It’s been a while since we’ve checked in with Dmitry Rogozin and his team over at Roscosmos. This has been partly due to all the awesome things that are happening elsewhere that keep me busy. And partly due to the fact that Russia’s plans seem to be continuing evolving due to budget cuts to the point to where I’m never quite sure what exactly to take seriously.
The question usually is: yeah, that sounds great, but is there any money for this? I’m lacking in good sources there. And Russian media usually don’t provide enough insights into the program to allow for informed judgments.
With that caveat in mind. TASS has provided another one of its periodic bursts of updates about what Rogozin and company have been up to lately. They are making progress on reusable launch vehicles, a super-heavy booster, a spacecraft that will replace Soyuz, and plans sending cosmonauts and robots to the moon.

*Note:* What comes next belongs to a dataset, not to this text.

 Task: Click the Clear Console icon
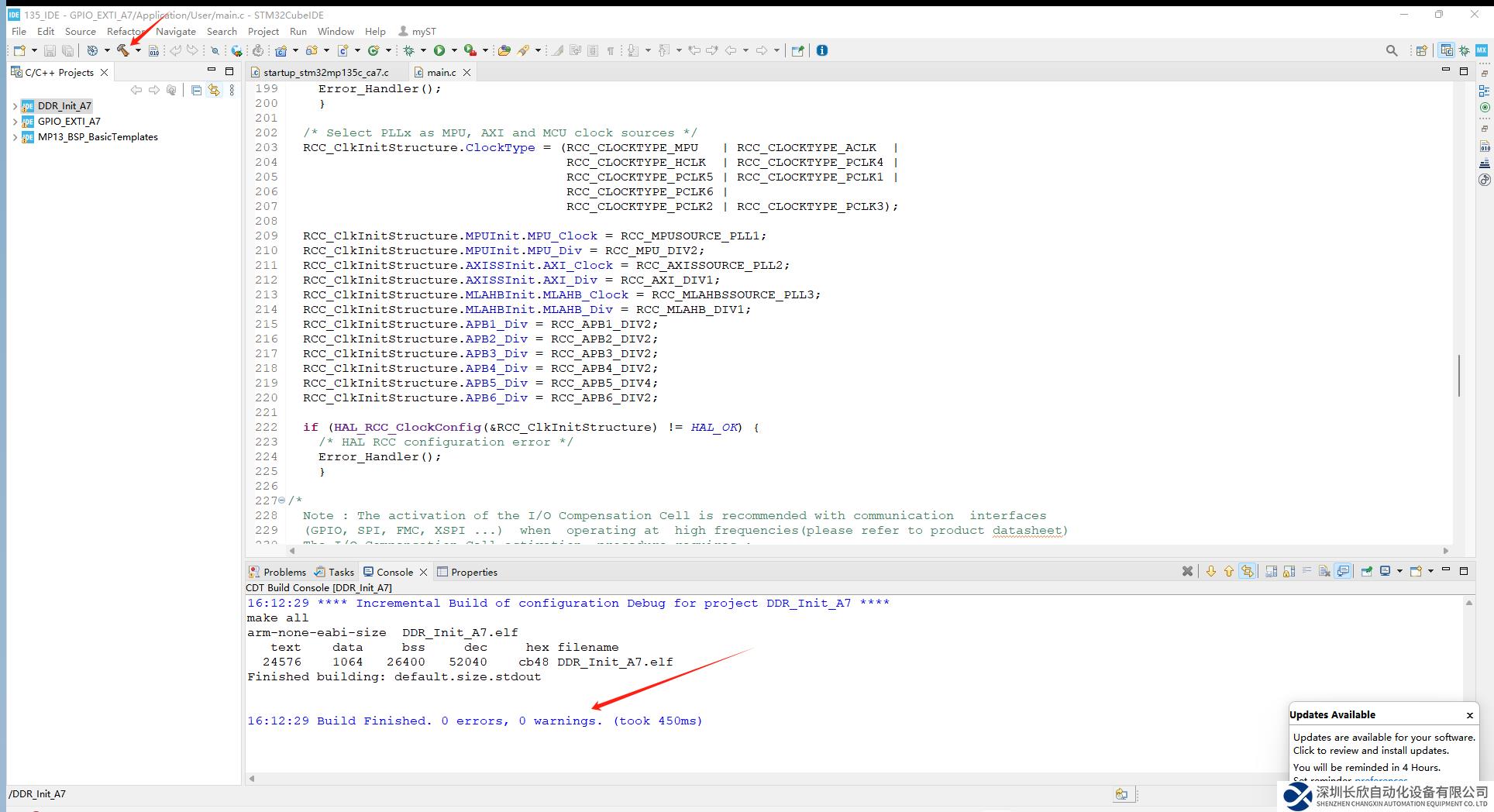(1187, 572)
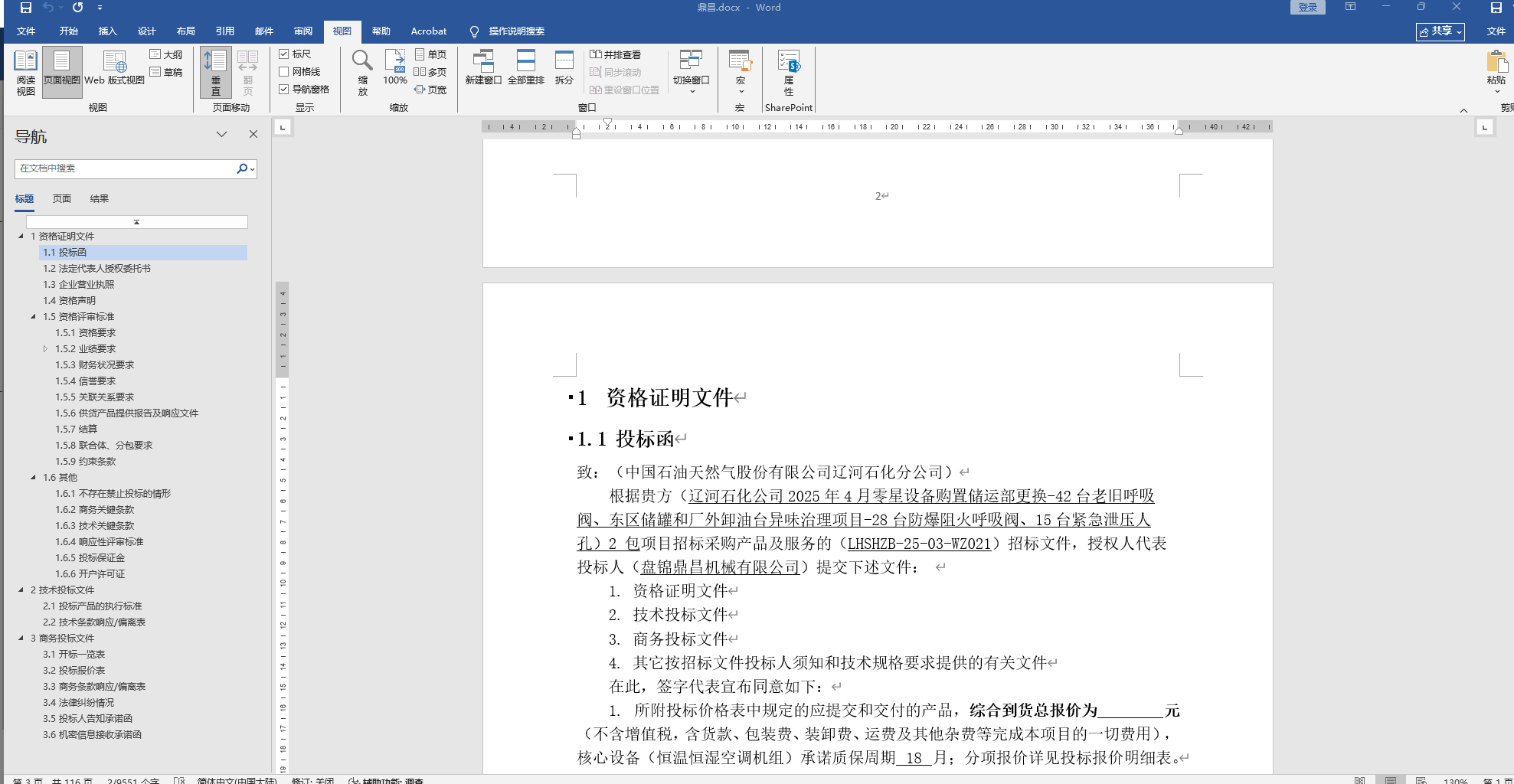Expand the 1.5.2 业绩要求 heading

point(45,349)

Vladimir Koshlakov, head of the Keldysh Research Center, recently revealed details about a project by Energomash and S7 Space to develop a reusable launch vehicle, TASS reports.
“Recently, we had a conference on present-day problems of rocket engine-building. [S7 Space head Sergei] Sopov delivered a speech. He said: we need engines that can be switched on about 100 times,” Koshlakov said, adding that the question of how many launches will be optimal remains open.
According to the official, the rocket’s “cooldown” period should not exceed 48 hours.
“In other words, a rocket blasts off, then returns and is ready for the next launch with the same engine within 48 hours,” he said. “Here are the requirements set by the market.”
S7 Space, which purchases the assets of bankrupt Sea Launch, is developing a reusable rocket based on the design of the Soyuz-5 booster that NPO Energia is developing to launch the Russia’s new crewed Federatsiya spacecraft.